We can use this method to find the relatives of an object, this follows on from the .objectType() documentation.  Lets take a look as some example code:

If you intend to run this code, be sure to add a few objects to your maya scene, for this example we have added 3 different mesh objects (cone, 2x cube, cylinder).

from maya import cmds
selection = cmds.ls(selection=True)

if len(selection) == 0:
  selection = cmds.ls(dag=True, long=True)

selection.sort(key=len, reverse=True)

for obj in selection:
  shortName = obj.split("|")[-1]

  # Lets create a new variable to store the relatives:
  # We want to list the relatives, we only want the children, and we want the full path
  children = cmds.listRelatives(obj, children=True, fullPath=True)

  # Lets print the new variable on each iteration through the loop
  print children

After running this code we get the following output:

[u'|pCylinder1|pCylinderShape1']
[u'|pCube1|pCubeShape1']
[u'|pCone1|pConeShape1']
[u'|pCube2|pCubeShape2']

Great, we can see the object types including the path.

Adding a cheeky fall-back

One of the first things that the example code does is check if an object is selected:

selection = cmds.ls(selection=True)

And if it is not, then gets all of the objects:

if len(selection) == 0:
  selection = cmds.ls(dag=True, long=True)

Then a little later on, we try to find all of the children of the selected object, or all of the objects (if none selected):

children = cmds.listRelatives(obj, children=True, fullPath=True)
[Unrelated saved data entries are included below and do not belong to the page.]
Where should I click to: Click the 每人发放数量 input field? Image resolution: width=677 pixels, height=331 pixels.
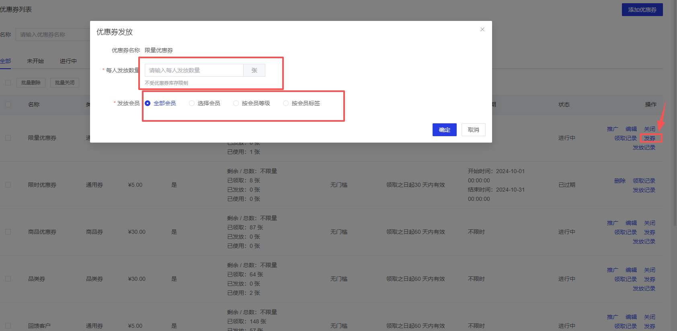point(194,70)
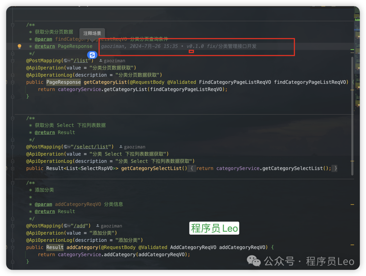Click the lightbulb quick-fix icon in the gutter
366x276 pixels.
click(x=19, y=46)
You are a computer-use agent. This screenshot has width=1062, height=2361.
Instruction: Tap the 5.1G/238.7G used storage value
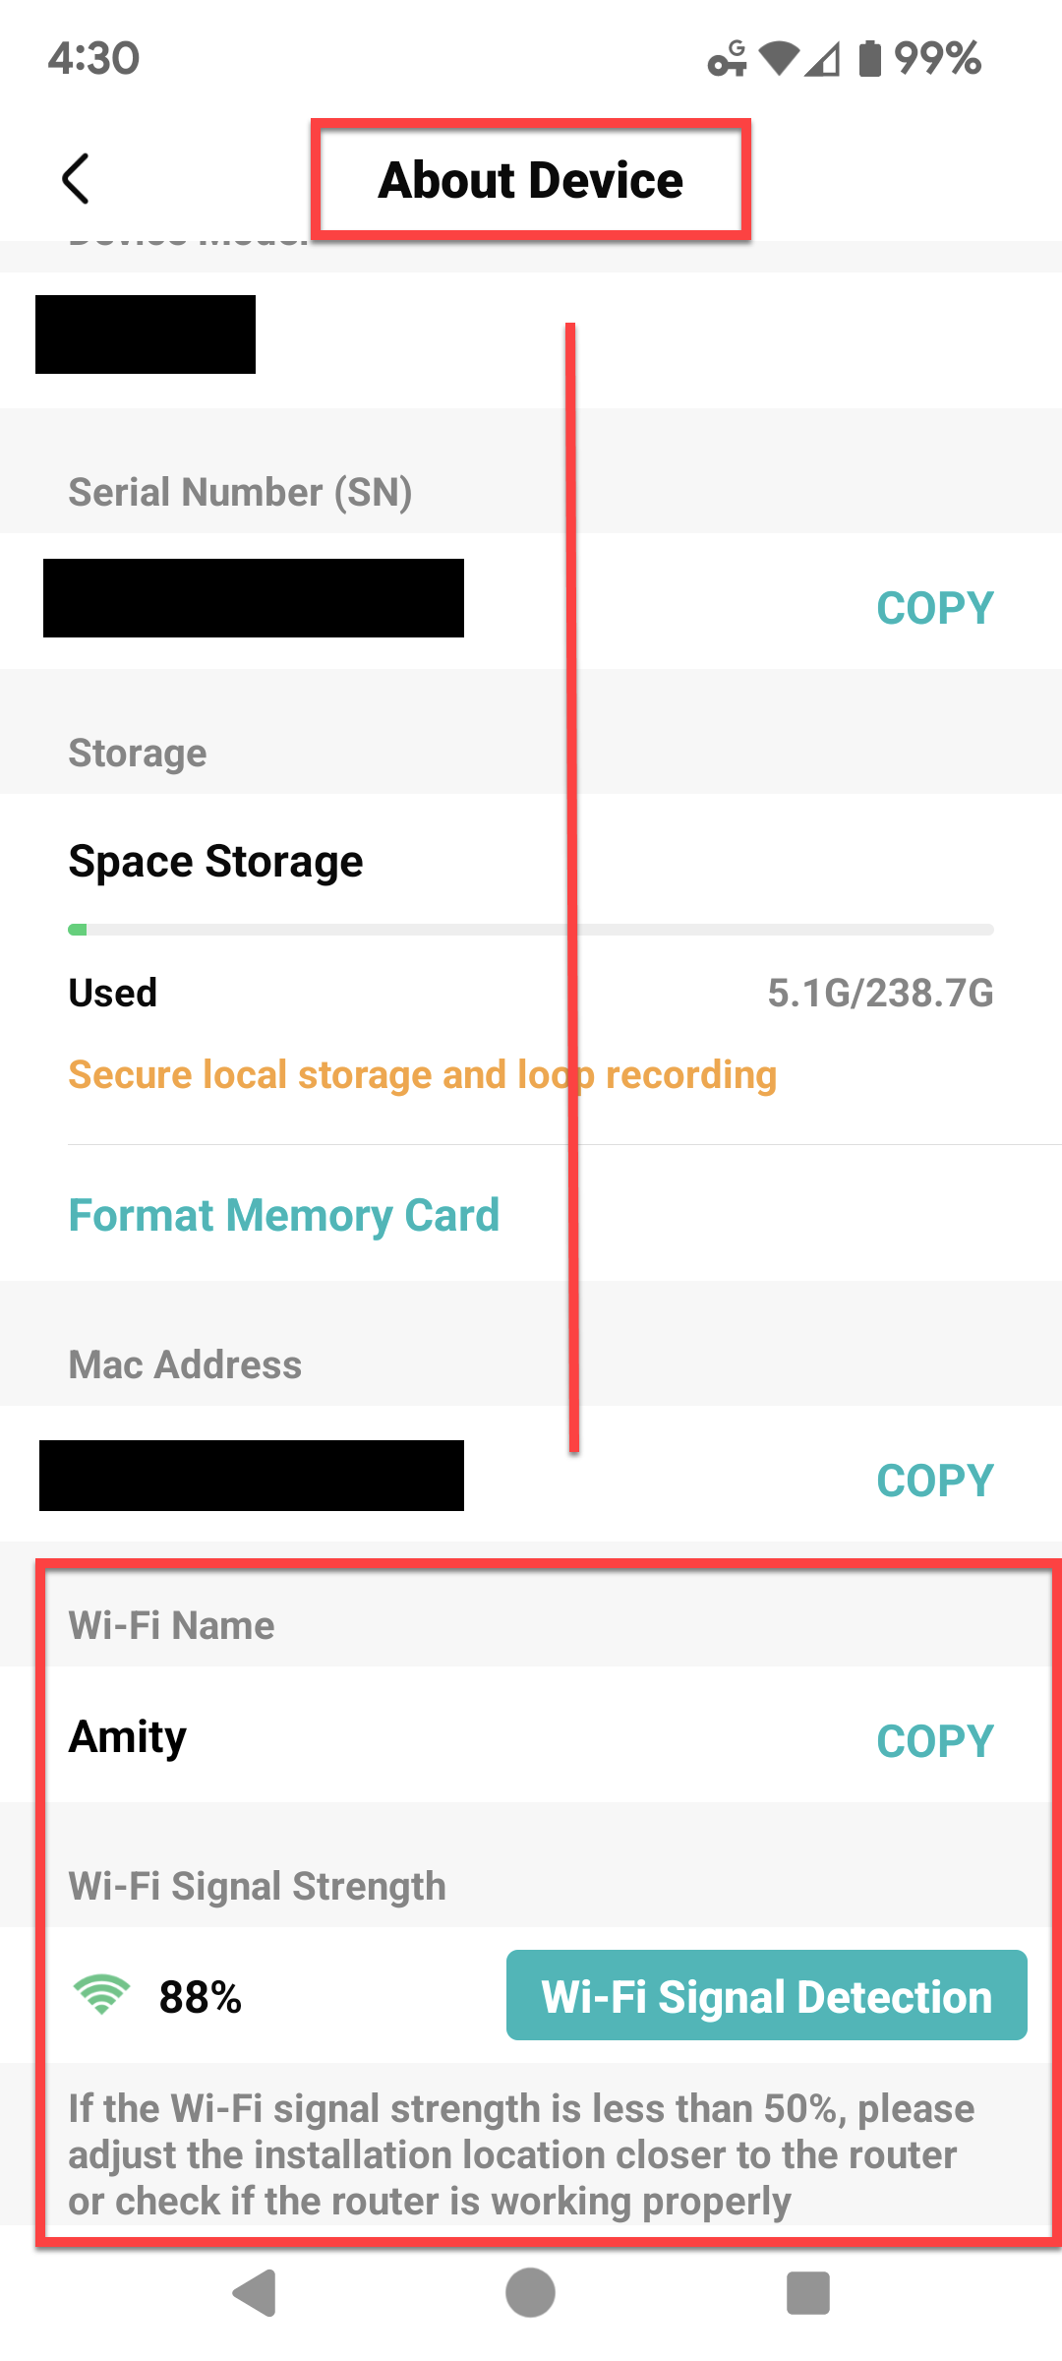[880, 994]

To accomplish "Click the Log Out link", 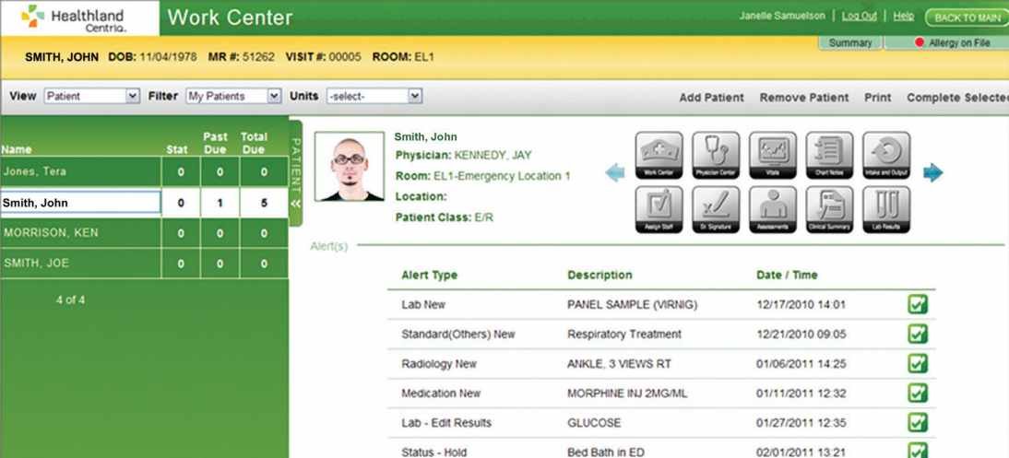I will point(859,16).
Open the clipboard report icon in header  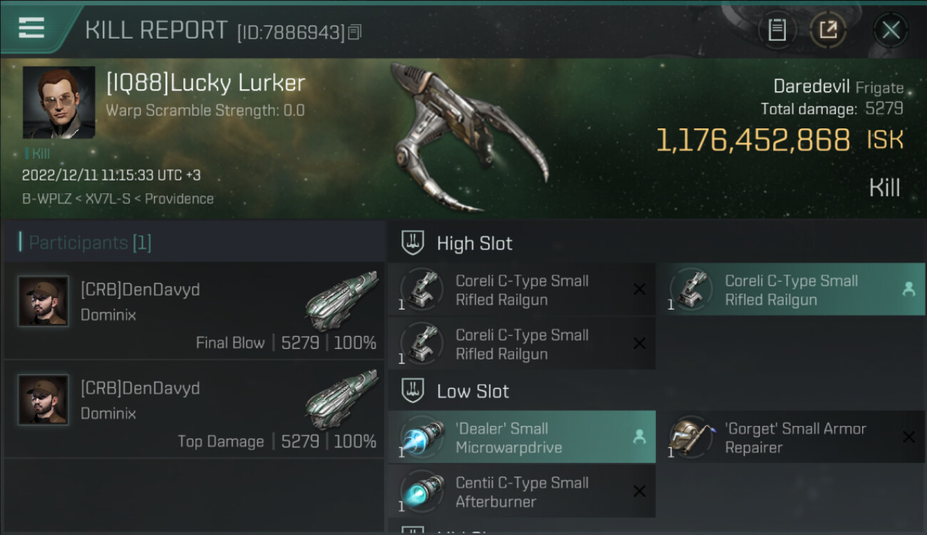pos(777,30)
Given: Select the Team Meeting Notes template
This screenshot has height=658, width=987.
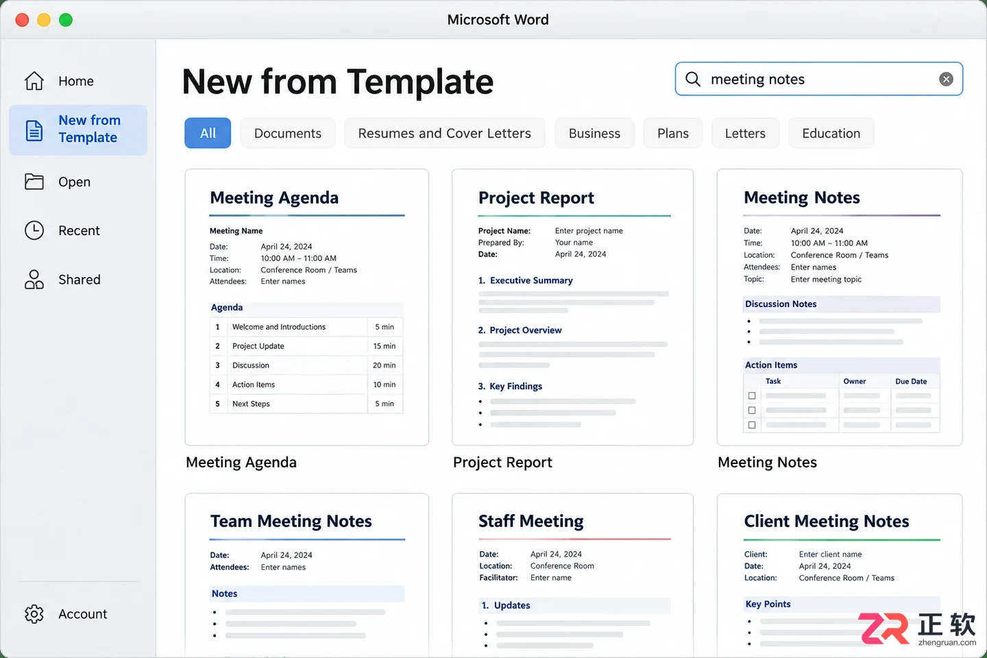Looking at the screenshot, I should [307, 575].
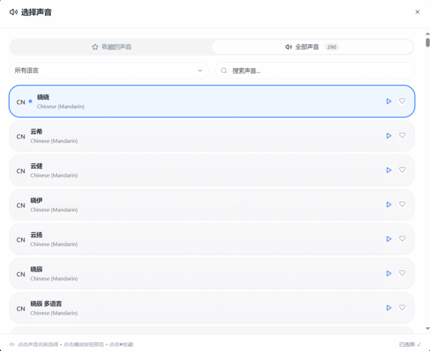
Task: Preview the 云健 voice sample
Action: coord(389,170)
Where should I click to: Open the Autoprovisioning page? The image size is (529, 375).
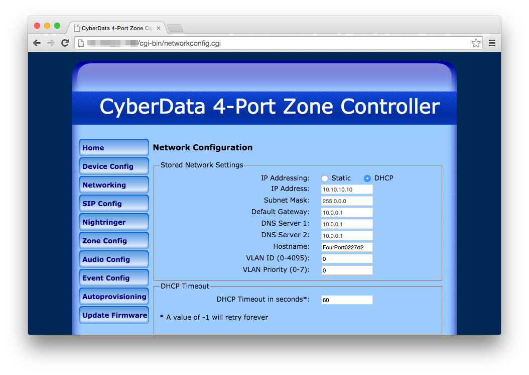pos(113,296)
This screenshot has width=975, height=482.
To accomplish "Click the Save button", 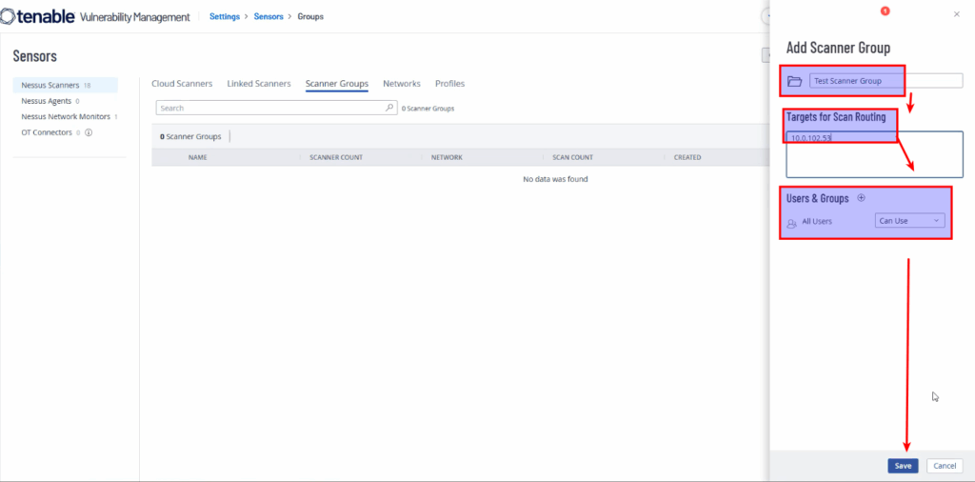I will (x=903, y=466).
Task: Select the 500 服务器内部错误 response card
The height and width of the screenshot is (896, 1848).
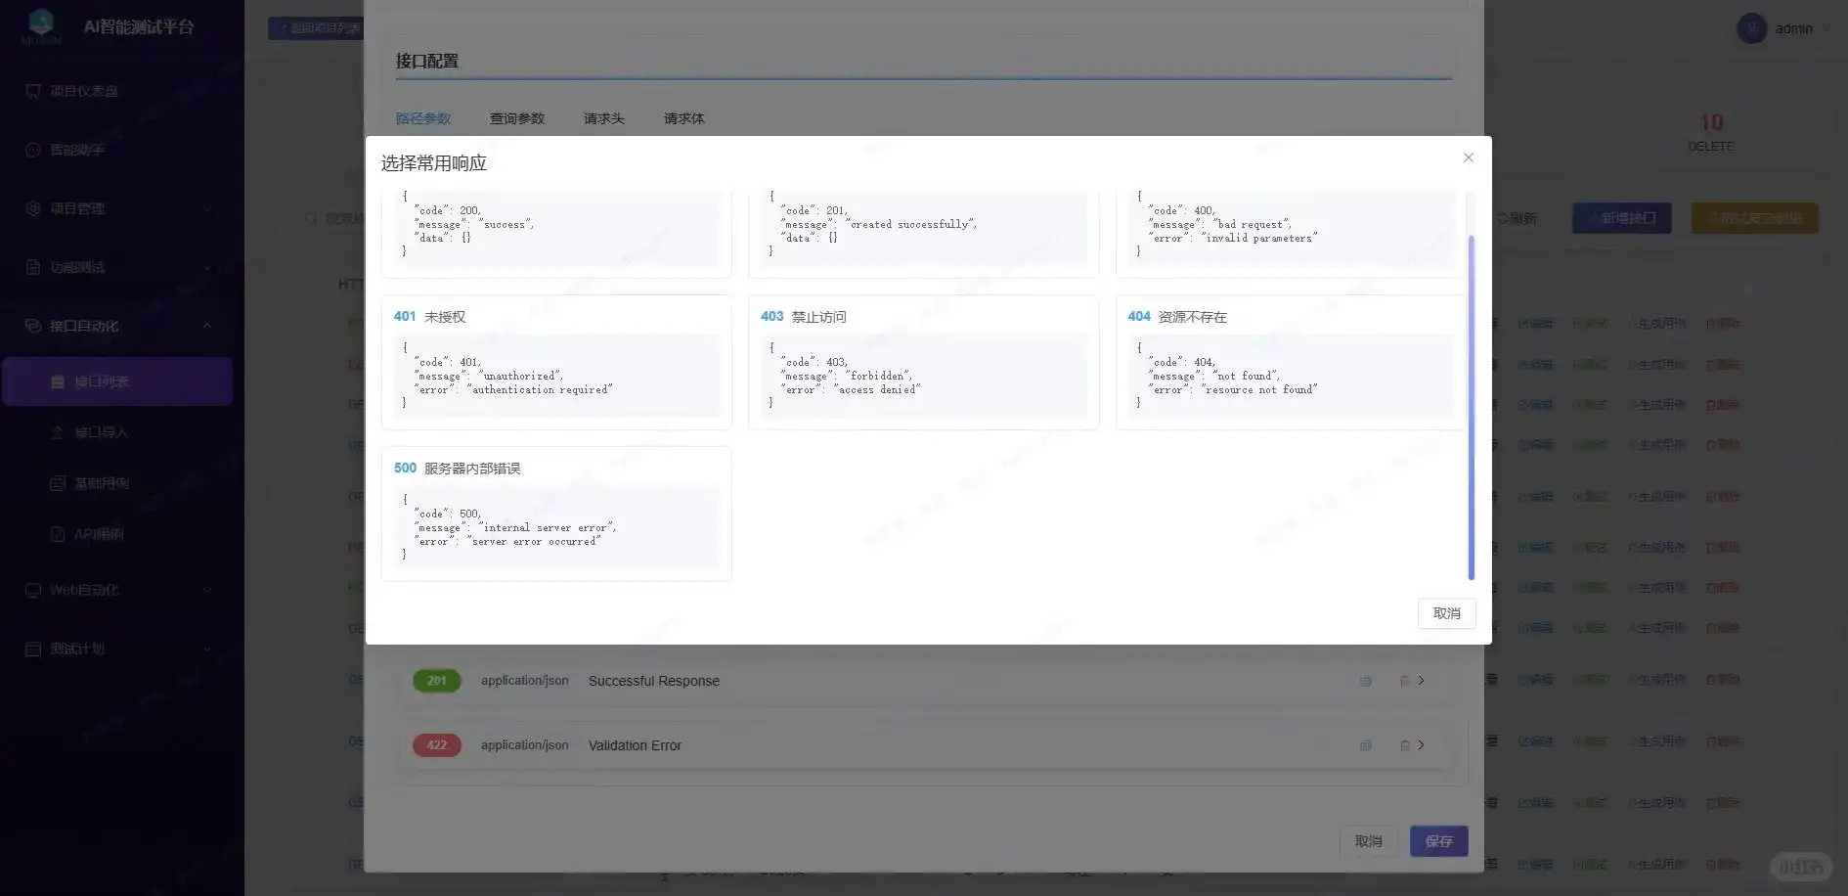Action: tap(556, 515)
But what if our selected object has no relatives? To see what happens select the ‘defaultLightSet’ in the outliner.

Then run our code, the output will be ‘None’

The output is correct, but it isn’t very useful! None? We can do better than that!  We can add an ‘or’ condition to the .listRelatives() method in the ‘children’ variable:

children = cmds.listRelatives(obj, children=True, fullPath=True) or []

If we run our code again, we get an empty list instead of ‘None’, so no matter what happens we always know that ‘children’ will always be of a consistent object type (in this case: list).